Frutto rosso e tondo il pomodoro, intorno al quale si rincorrono le vicende più basse tra quelle messe in scena da questo tempo fluido e di transizione. La raccolta del pomodoro è gestita quasi sempre tramite sfruttamento becero di immigrati disperati. Spesso a occuparsi del reperimento del personale sono agenzie di intermediazione, meglio note come «caporali», gestite a volte con logiche aberranti e intrise di razzismo. È di fine settembre la scoperta di alcuni caporali calabresi che pagavano differentemente la forza lavoro, riconoscendo 35 euro al giorno ai bianchi e 25 ai neri, a prescindere dalla cittadinanza. 10 euro di differenza giustificati soltanto dal diverso colore della pelle.

Negli stessi giorni un trasportatore rumeno di 48 anni era fermato a Collecchio, vicino Parma: dopo essere risultato positivo all’alcoltest gli veniva ritirata la patente. Lui si giustificava come poteva: «Non stavo lavorando; ero andato a mangiare qualcosa e avevo bevuto qualche bicchiere di vino». Gli agenti, disarmati da una scusa tanto banale, ricorrevano a consigli di buon senso: «Ma il camion non lo potevi tenere a casa?». E qui inizia il secondo tempo della storia. Perché l’autista a quel punto ha tirato fuori alcuni documenti e porgendoli agli uomini in divisa ha detto seccamente: «La mia casa è in Romania; qui vivo su questo camion».

In effetti, scorrendo il contenuto di quelle carte, gli agenti verificavano che l’autista era entrato in un’agenzia interinale di Bucarest lo scorso 25 luglio. Il giorno seguente era stato distaccato a tempo determinato presso una società di Caltanissetta, impegnata a svolgere in subappalto la raccolta del pomodoro per conto del general contractor di un’azienda produttrice di conserve. Giunto in Italia gli avevano consegnato il veicolo e quello era diventato per lui come il guscio per una lumaca: una casa da portarsi dietro quando lavori, quando mangi, quando dormi. In questo modo aveva condotto la sua vita per tre lunghi mesi, guadagnando in cambio una cifra irrisoria. Eppure quelle poche centinaia di euro lo avevano convinto ad abbandonare la propria casa per accettare quella condizione “strisciante”. Testimonianza tangibile di una disperazione insopportabile.

Un dettaglio illuminante per comprendere questa vicenda, però, riguarda l’agenzia interinale di Bucarest: i proprietari, come spesso accade, sono tutti di nazionalità italiana. Il collocamento a Est di quel tipo di attività serve soltanto per stare nel punto più adatto a raccogliere i frutti della disperazione e a convogliarli laddove qualcuno nella penisola chiede di sfruttarli.

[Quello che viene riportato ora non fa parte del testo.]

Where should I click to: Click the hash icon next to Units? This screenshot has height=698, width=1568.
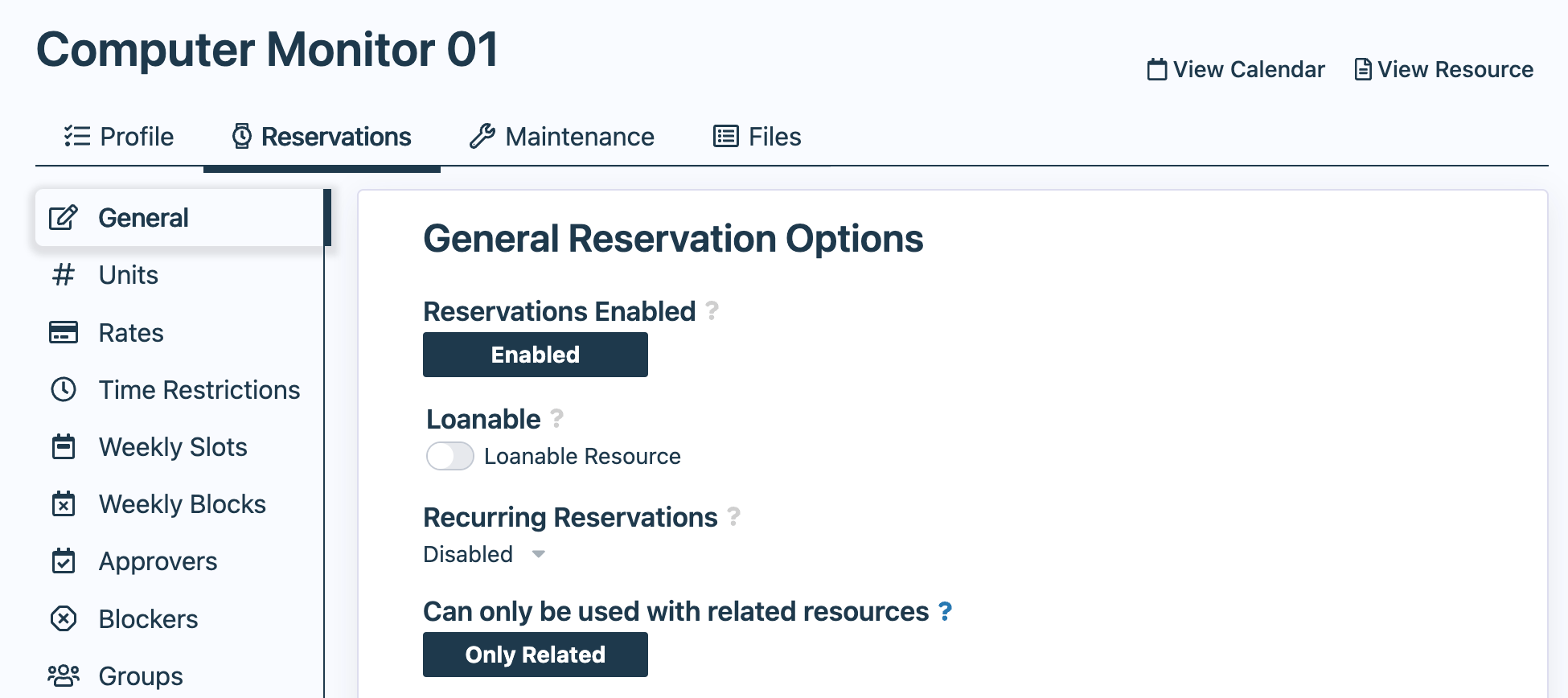click(64, 275)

Se non fossero stati quei due bicchieri di vino, forse questa vicenda non sarebbe venuta a galla, ma rimasta sotto traccia a far scorrere il suo contenuto di ingiustizia e di concorrenza sleale. Perché quel lettore di Piacenza che ci ha scritto in redazione per lamentarsi che, mentre era impegnato nella campagna del pomodoro, ha preso un verbale da quasi 500 euro perché, per pochi chilometri, non aveva coperto il carico con un telo adeguato, opera sullo stesso mercato dell’azienda che sfruttava il lavoro dell’autista rumeno. Ed essere costretti ad applicare scrupolosamente la legge (e a volte a pagare per infrazioni anche minime), mentre altri la aggirano con disinvoltura, non soltanto mette in difficoltà economica perfino le aziende più serie, ma finisce per far odiare l’Europa e l’immigrazione tutta. Quando invece il marcio è lì, subito dietro casa.